Bolivia and Peru have signed a more than $500 million deal toward cleaning up Lake Titicaca, a Bolivian environmental official said, Agence France-Presse (AFP) reported Thursday. Pollution in the lake, which is the highest in the world at an altitude of 12,470 feet above sea level, has led to the near extinction of some animals.
The agreement was signed between Bolivia's Environment and Water Minister Alexandra Moreira and her Peruvian counterpart Manuel Pulgar during a public event.
"For the short term we have a limit of $117 million and for the long term $400 million," Moreira's advisor Sergio Arispe said, according to AFP. “It's a logistical matter we are trying to manage through 2025.”
Peru's minister reportedly said that the two countries are "already taking concrete actions such as investing in water treatment plants to address the main problems the lake is facing."

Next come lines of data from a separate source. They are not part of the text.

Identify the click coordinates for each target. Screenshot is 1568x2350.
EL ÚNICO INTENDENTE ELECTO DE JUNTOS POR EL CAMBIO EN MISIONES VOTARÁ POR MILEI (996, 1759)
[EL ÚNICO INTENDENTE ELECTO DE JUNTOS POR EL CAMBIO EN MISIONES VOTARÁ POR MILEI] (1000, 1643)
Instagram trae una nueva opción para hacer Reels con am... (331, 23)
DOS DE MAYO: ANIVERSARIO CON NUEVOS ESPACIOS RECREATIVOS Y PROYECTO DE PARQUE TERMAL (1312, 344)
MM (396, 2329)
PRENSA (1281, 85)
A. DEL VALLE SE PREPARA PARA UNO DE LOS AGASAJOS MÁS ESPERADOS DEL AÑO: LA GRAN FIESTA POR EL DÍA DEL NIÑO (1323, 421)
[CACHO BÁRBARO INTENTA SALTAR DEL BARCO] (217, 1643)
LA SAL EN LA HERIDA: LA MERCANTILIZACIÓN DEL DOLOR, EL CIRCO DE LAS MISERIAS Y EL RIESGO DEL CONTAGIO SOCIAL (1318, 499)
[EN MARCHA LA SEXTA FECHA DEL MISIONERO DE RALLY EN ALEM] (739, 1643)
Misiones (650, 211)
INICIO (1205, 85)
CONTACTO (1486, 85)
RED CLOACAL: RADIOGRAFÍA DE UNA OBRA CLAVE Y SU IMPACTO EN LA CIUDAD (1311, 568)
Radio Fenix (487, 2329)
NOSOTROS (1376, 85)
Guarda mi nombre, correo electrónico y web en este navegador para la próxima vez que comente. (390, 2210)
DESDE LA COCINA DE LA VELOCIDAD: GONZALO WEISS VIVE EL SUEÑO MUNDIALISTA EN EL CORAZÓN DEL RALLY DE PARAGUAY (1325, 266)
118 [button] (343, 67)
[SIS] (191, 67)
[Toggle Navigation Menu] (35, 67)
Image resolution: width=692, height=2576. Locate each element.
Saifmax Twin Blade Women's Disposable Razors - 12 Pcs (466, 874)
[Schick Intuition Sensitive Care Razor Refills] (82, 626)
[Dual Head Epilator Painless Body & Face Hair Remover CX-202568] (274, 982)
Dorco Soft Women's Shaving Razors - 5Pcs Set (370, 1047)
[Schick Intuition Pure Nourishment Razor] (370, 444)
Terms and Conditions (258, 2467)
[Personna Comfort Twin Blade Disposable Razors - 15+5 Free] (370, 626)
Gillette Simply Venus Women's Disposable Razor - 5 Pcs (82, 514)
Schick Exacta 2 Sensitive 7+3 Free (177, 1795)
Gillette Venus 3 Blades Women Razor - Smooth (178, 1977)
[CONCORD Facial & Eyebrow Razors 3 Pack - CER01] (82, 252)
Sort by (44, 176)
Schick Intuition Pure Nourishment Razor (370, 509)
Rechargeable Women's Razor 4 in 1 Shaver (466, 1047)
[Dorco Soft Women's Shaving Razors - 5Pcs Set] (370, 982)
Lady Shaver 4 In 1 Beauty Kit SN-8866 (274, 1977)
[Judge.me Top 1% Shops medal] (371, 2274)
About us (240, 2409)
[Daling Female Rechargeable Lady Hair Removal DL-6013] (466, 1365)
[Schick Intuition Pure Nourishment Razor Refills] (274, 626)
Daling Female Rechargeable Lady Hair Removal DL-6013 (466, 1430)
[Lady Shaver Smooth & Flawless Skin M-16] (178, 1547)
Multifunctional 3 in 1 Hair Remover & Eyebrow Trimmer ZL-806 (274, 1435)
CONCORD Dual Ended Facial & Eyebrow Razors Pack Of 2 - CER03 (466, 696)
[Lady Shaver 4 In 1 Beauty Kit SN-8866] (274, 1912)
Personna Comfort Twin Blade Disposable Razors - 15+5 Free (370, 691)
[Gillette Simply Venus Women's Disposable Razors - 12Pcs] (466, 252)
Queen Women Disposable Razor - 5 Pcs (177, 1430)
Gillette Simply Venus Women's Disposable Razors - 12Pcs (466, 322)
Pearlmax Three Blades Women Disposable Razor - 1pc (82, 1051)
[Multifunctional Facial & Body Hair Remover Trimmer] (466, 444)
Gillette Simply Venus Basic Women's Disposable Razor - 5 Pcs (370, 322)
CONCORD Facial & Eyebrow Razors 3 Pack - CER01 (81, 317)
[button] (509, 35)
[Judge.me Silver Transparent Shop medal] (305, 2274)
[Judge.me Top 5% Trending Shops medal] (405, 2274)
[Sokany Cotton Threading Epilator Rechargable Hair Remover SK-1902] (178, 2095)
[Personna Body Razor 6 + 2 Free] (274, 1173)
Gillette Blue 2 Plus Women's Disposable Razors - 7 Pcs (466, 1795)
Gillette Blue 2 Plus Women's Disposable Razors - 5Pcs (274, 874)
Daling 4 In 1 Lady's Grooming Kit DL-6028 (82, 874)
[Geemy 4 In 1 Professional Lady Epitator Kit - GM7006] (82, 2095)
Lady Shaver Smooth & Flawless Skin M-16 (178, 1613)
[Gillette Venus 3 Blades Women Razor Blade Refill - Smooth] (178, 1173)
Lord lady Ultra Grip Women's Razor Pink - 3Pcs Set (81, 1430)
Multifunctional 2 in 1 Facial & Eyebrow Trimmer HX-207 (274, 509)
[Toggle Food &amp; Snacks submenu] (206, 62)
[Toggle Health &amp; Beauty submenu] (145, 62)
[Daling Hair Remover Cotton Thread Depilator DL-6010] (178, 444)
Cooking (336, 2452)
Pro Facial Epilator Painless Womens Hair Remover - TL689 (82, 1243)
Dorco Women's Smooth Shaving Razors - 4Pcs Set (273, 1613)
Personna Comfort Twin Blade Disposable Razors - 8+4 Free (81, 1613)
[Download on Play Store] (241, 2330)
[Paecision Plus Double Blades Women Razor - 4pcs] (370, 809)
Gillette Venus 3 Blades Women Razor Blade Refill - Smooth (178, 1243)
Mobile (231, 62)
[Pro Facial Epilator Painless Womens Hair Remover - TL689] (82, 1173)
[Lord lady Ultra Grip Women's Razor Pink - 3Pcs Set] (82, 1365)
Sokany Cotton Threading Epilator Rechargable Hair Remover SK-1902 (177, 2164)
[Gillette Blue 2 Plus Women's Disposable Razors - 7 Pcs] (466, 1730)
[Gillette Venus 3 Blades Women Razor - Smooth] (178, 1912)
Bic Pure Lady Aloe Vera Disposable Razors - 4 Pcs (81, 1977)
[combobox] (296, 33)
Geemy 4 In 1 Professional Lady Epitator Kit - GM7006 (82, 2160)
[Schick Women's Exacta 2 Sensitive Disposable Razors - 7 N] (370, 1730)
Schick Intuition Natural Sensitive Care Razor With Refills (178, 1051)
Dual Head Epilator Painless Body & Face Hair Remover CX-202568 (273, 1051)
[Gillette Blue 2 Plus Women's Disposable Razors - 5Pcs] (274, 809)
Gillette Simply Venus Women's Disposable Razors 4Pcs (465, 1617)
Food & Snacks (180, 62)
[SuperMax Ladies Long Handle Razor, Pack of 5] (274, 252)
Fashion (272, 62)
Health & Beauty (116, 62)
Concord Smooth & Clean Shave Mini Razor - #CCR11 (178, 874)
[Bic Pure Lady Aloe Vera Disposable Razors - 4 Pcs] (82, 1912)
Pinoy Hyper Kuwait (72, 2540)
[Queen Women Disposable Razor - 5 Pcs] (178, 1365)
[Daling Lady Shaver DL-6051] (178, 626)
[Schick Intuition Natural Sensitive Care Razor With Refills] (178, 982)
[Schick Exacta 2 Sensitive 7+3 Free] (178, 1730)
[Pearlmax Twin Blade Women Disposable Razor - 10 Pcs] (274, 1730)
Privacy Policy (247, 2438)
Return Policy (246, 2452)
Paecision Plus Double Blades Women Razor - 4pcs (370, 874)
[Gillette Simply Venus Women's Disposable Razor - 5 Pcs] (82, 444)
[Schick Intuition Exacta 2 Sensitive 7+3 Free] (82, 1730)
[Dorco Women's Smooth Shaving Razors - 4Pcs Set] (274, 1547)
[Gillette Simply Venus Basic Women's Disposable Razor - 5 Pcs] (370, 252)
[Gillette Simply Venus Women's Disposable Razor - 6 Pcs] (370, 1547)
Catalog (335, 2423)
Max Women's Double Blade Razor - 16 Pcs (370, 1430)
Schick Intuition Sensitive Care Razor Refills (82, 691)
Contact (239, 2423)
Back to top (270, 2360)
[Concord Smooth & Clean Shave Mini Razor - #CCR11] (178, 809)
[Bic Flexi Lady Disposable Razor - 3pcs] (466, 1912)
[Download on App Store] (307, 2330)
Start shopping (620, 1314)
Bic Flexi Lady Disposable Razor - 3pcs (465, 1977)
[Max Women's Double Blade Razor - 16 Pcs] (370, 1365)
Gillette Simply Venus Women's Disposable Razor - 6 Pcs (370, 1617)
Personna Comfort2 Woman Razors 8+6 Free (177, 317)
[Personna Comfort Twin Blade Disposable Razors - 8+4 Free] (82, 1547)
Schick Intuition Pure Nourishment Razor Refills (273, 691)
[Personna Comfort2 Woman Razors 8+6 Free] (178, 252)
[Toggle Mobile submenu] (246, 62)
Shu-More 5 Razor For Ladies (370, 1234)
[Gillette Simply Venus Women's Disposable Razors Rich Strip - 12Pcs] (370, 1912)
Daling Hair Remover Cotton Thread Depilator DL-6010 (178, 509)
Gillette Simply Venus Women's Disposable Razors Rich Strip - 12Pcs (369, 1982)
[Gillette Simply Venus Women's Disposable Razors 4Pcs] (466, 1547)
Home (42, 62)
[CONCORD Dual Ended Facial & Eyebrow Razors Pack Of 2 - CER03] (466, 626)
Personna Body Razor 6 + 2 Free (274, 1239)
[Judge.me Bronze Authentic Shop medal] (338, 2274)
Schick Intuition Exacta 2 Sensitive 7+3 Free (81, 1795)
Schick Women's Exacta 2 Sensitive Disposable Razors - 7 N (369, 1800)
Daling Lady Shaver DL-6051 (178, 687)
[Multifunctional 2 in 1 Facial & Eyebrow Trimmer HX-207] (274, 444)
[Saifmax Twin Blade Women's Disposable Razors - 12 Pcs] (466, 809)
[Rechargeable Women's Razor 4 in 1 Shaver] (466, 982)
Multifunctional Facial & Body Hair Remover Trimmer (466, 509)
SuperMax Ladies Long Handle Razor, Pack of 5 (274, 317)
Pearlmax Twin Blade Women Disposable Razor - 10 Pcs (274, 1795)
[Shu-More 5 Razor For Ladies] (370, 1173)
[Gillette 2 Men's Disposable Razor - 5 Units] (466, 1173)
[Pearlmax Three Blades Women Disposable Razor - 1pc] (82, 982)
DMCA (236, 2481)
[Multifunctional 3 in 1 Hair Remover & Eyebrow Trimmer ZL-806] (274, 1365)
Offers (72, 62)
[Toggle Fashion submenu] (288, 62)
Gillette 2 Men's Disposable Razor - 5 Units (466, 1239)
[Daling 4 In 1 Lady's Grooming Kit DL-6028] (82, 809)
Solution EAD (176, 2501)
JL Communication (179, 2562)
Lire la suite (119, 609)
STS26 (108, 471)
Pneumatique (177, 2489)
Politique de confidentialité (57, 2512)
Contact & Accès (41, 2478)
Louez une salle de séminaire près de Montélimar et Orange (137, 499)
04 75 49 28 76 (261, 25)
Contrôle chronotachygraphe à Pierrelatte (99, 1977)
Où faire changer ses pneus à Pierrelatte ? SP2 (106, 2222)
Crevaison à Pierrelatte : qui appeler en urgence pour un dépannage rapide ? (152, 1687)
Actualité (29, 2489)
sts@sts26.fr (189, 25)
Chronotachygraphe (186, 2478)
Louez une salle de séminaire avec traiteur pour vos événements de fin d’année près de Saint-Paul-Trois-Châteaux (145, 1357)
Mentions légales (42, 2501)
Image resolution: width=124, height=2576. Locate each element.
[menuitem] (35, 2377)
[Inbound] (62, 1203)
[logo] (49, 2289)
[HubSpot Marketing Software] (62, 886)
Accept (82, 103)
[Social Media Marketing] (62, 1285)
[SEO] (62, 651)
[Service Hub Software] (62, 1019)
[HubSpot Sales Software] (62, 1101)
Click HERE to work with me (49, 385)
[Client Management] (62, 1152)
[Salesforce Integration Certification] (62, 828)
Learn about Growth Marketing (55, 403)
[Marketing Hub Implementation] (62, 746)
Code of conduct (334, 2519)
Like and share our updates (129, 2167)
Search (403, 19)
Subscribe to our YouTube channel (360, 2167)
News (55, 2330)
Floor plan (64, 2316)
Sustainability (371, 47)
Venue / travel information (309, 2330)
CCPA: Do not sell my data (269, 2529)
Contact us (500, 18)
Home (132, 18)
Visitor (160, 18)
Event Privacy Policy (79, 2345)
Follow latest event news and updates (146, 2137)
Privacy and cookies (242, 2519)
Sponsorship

Lake Titicaca, which is the largest freshwater lake in South America, straddles the border between Bolivia and Peru, and most of the waste in the lake is generated by the Bolivian cities of El Alto and La Paz, located about 30 miles southeast of Titicaca.
More than 1 million people reportedly reside in the two cities resulting in pollution from urban and agricultural developments. According to some reports last year, climate change threatens to melt the glaciers that provide much of the lake’s water, combined with a shortened rainy season and intense solar radiation, resulting in a slow shrinking of the lake.